Browsers: A good browser makes all the difference. Chrome pushes updates automatically which ensures that the user always has the latest version with all the latest security patches. It also offers comprehensive sandboxing and plugin security for extra layers of protection.
Offline: HTML5 provides a better way of implementing offline availability and local storage. Previously this was done using cookies and offline emulation (gears). Now, it can be done using application caching and HTML5 storage. Application Cache is like a beefed up implementation of the browser cache, storing references to all required resources in a cache manifest file. HTML5 storage includes API’s such as Web Storage and IndexedDB, which store user state (such as state of play in a game) on the user’s local database for later use.
Bleeding Edge Technologies: This is what the Google developers refer to when talking about work on more-cutting-than-cutting-edge technologies (i.e. not well supported!) These include:
- pageVisibility API: This determines if your web app is actively in view of the user. If not (i.e. user is on another tab), then the non-active pages are paused, hence optimising performance.
- prerendering API: This predicts where the user will navigate next and pre-loads the page so that it appears to load instantly when it is clicked.
- Fullscreen API: Fullscreen without the need for flash. All individual DOM elements are styleable which leads to lots more control and customisation.
- Gamepad API: With powerful multimedia capabilities such as canvas and SVG gaining momentum, games running in the browser are only going to get more sophisticated. This API maps gamepad button events and empowers the user with a more traditional gaming experience.
- webRTC: This is real time communication through browser alone i.e. plugin-free. It’s based on p2p and a handshake through to the server, and uses the getUserMedia API to talk to the user’s camera/microphone. This has the possibility to create much richer web-browser social video based experiences than was possible before.
- Speech Input API: With the ability to transcribe voice into text, this will be a game-changer… once the voice recognition technology improves. An extremely exciting prospect for the near future.
- Video subititles: Using the <track> tag and a linked .vtt file, video subtitles can be implemented. Great for accessibility, with potential for timed metadata and deep-linking into exact points on a video. Perhaps, on-the-fly localised subtitles using multiple .vtt files and the speech input API in the near future?
Technology moves fast. In my time at Google, buggy demos were shown, Chrome extensions were written on the fly and new features were released that the top developers didn’t even know about. The motto of the day seemed to be ‘There are a few bugs, but it works’ and ‘That’s a bug, I’ll fix it’. It’s what happens when you’re at the front of a new technology. But it’s through innovation and fast-paced iterations in which cool things develop…
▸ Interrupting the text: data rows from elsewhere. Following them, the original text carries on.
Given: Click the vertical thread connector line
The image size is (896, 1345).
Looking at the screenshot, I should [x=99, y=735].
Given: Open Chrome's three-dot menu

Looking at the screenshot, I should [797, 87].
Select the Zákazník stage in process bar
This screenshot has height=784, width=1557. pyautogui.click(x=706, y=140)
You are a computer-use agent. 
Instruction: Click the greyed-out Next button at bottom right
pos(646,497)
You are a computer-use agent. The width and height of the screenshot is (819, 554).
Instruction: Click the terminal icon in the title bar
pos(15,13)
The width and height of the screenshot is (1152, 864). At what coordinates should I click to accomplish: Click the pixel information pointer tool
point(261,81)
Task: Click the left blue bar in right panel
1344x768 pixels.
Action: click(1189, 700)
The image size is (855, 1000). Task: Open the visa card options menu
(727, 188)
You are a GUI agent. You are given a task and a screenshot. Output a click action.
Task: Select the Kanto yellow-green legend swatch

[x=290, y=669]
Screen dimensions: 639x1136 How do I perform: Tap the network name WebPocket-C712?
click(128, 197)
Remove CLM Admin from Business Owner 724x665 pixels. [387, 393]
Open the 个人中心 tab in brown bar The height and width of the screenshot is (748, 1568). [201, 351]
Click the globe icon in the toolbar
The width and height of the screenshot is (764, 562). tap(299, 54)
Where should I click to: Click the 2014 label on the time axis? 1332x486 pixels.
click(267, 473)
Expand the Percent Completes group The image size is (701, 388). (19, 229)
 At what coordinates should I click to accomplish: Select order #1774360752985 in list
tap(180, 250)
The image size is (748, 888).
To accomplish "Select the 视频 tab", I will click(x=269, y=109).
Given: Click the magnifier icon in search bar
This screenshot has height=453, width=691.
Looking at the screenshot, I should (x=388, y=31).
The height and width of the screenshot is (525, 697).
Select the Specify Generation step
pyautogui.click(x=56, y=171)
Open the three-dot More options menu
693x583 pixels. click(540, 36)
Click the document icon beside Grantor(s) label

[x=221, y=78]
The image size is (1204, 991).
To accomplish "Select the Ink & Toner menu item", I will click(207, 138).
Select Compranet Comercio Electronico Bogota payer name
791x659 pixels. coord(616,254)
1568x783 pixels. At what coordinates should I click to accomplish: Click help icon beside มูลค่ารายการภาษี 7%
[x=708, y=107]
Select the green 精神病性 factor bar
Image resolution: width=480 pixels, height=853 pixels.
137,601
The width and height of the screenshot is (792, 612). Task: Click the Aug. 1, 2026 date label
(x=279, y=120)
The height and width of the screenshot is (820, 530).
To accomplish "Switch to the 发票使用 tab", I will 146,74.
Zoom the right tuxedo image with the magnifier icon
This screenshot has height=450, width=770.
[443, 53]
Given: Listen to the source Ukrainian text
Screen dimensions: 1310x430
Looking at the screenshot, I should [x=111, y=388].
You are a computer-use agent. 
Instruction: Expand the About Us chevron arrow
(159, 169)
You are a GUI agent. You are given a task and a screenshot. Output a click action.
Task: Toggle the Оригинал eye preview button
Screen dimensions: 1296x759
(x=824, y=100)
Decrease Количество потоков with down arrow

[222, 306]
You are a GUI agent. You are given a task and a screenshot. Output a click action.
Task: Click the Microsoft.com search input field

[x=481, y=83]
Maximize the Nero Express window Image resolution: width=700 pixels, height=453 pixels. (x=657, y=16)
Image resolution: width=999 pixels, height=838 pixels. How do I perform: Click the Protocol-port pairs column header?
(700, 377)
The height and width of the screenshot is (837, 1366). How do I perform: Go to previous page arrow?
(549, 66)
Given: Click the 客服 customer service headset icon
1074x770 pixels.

So it’s a wonder why Microsoft have been so slow in providing HTML5 support for Internet Explorer. With its large market share, mainstream adoption of HTML5 has been massively held back. However, this is all set to change, with the imminent arrival of IE10. Less time will be spent dealing with cross platform and device issues, messing with legacy browser woes and hacking polyfiller shims together. More time will be spent innovating, and building richer, more sophisticated web apps that run through the browser alone. Exciting times to be a web developer! Developers are just scratching the surface of what is possible and as the HTML5 standard matures, as will our web apps. And if we adhere to the 3 S’s and acknowledge that users want things simple, secure and speedy, the future of the web is already in better shape. Exciting times ahead indeed!